To do: Repeat, exactly as they appear, the lines from the one with "Task: Expand hidden icons in system tray" through the last line of the entries below, but none of the pictures.
****************************************
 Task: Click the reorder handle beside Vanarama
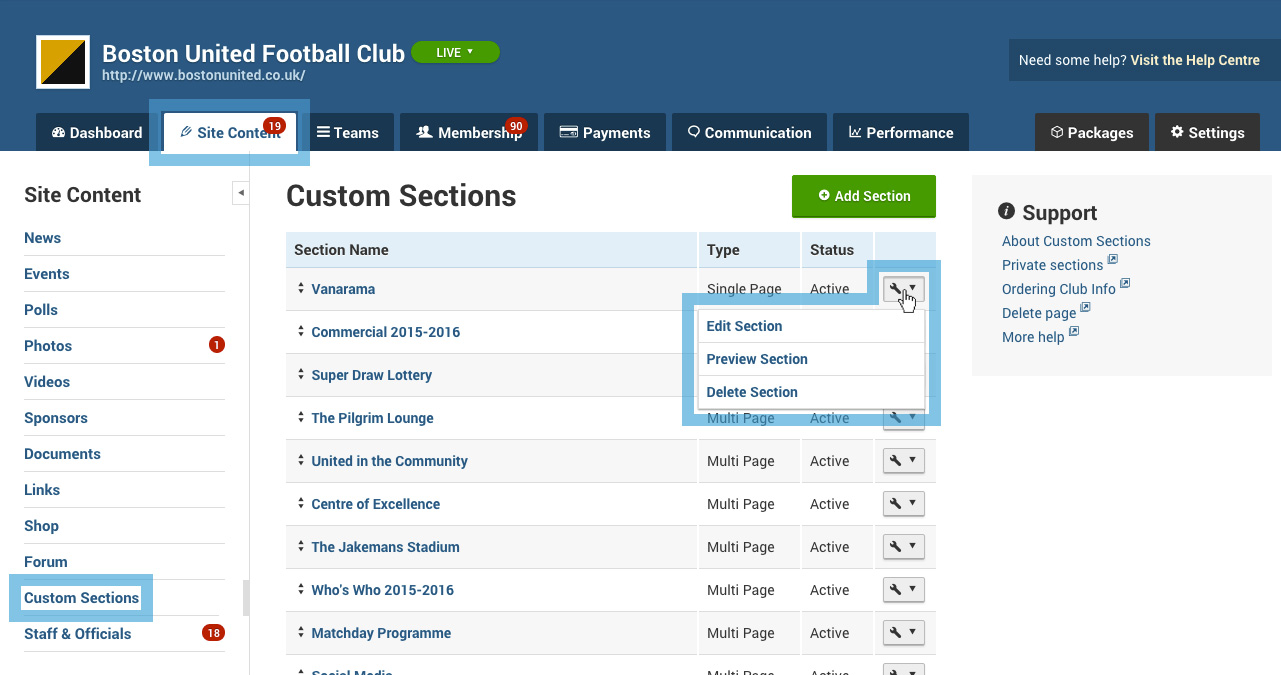(300, 288)
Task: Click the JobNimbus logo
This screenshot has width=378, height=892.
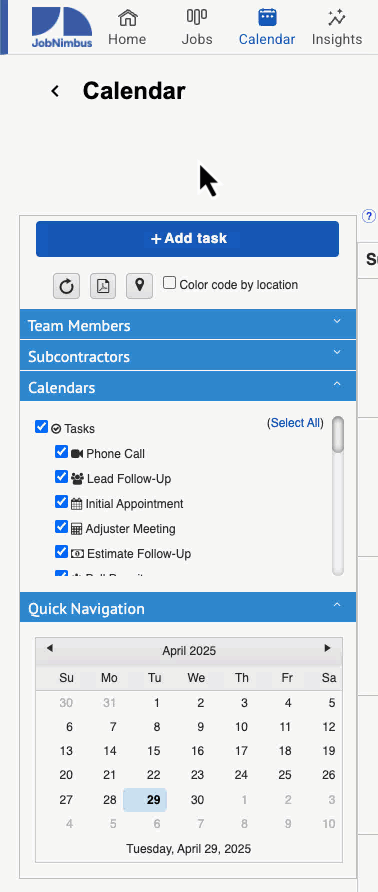Action: [62, 27]
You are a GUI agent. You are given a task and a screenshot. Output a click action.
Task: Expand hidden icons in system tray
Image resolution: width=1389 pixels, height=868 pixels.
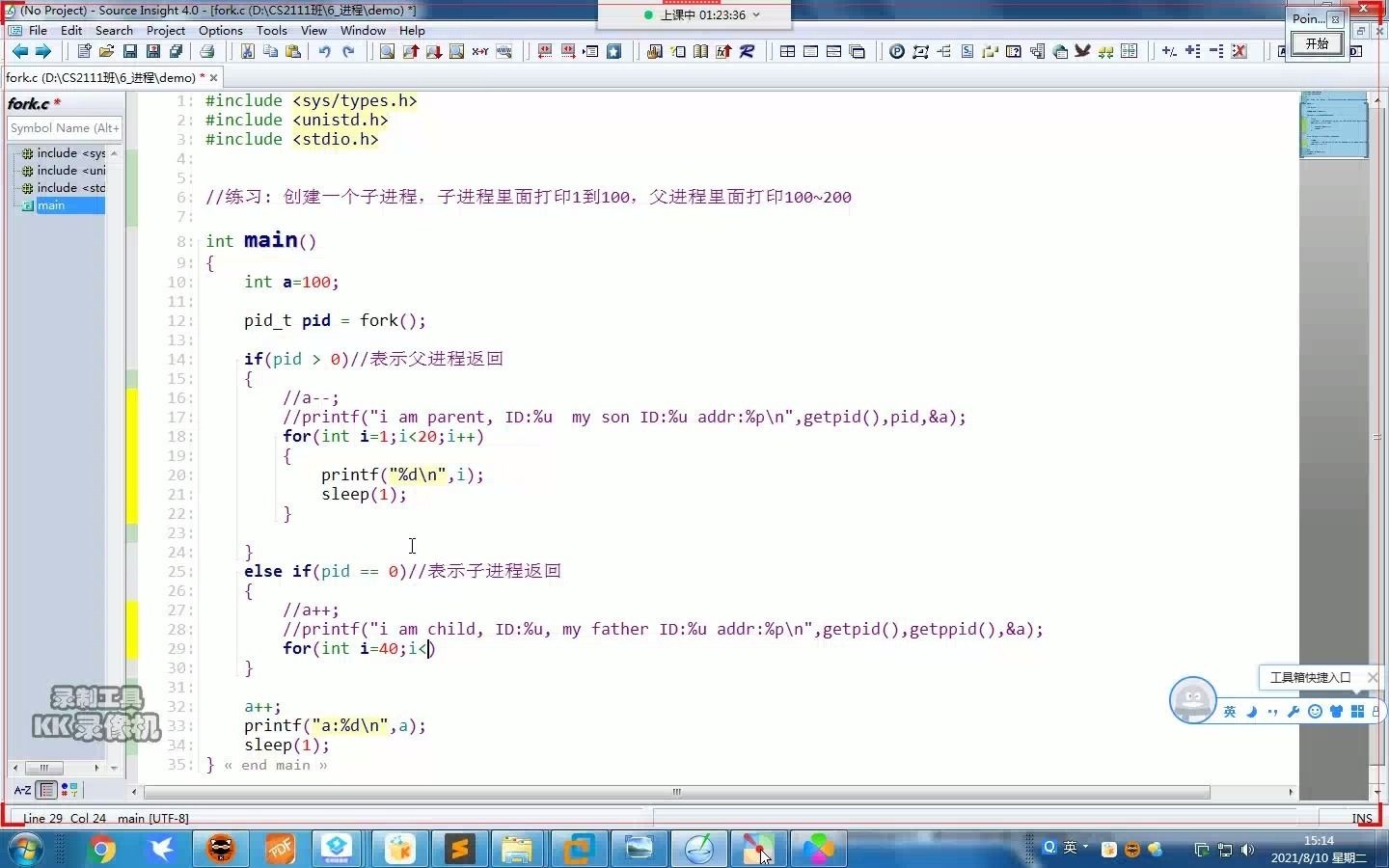coord(1202,850)
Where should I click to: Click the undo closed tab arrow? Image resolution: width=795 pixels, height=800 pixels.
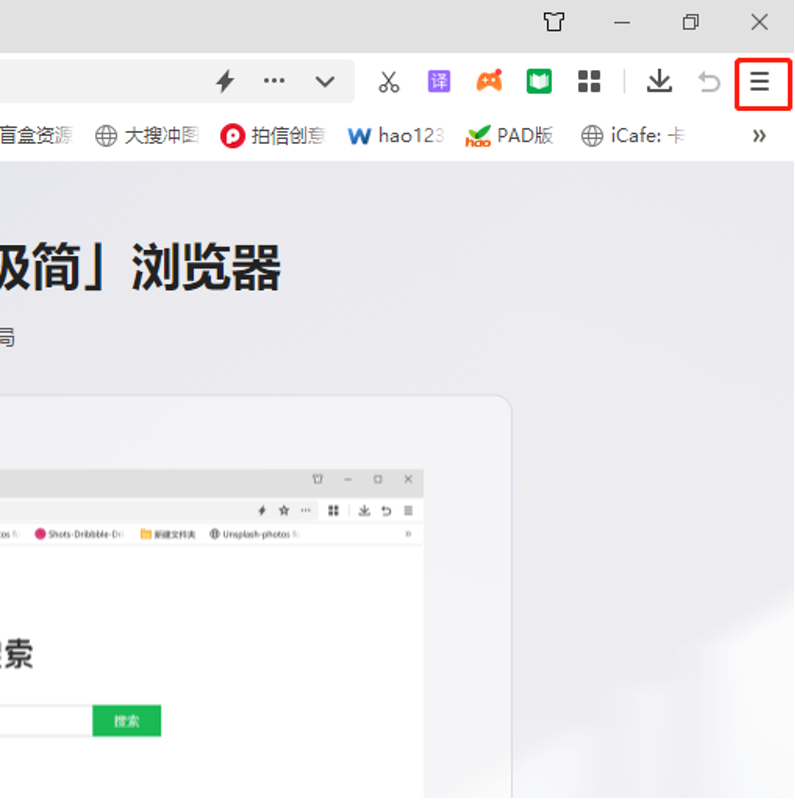[x=709, y=82]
****************************************
Solution for this exercise:
Task: Expand hidden icons in system tray
Image resolution: width=1389 pixels, height=868 pixels.
coord(1202,850)
Where should I click to: Click the undo closed tab arrow? Image resolution: width=795 pixels, height=800 pixels.
[x=709, y=82]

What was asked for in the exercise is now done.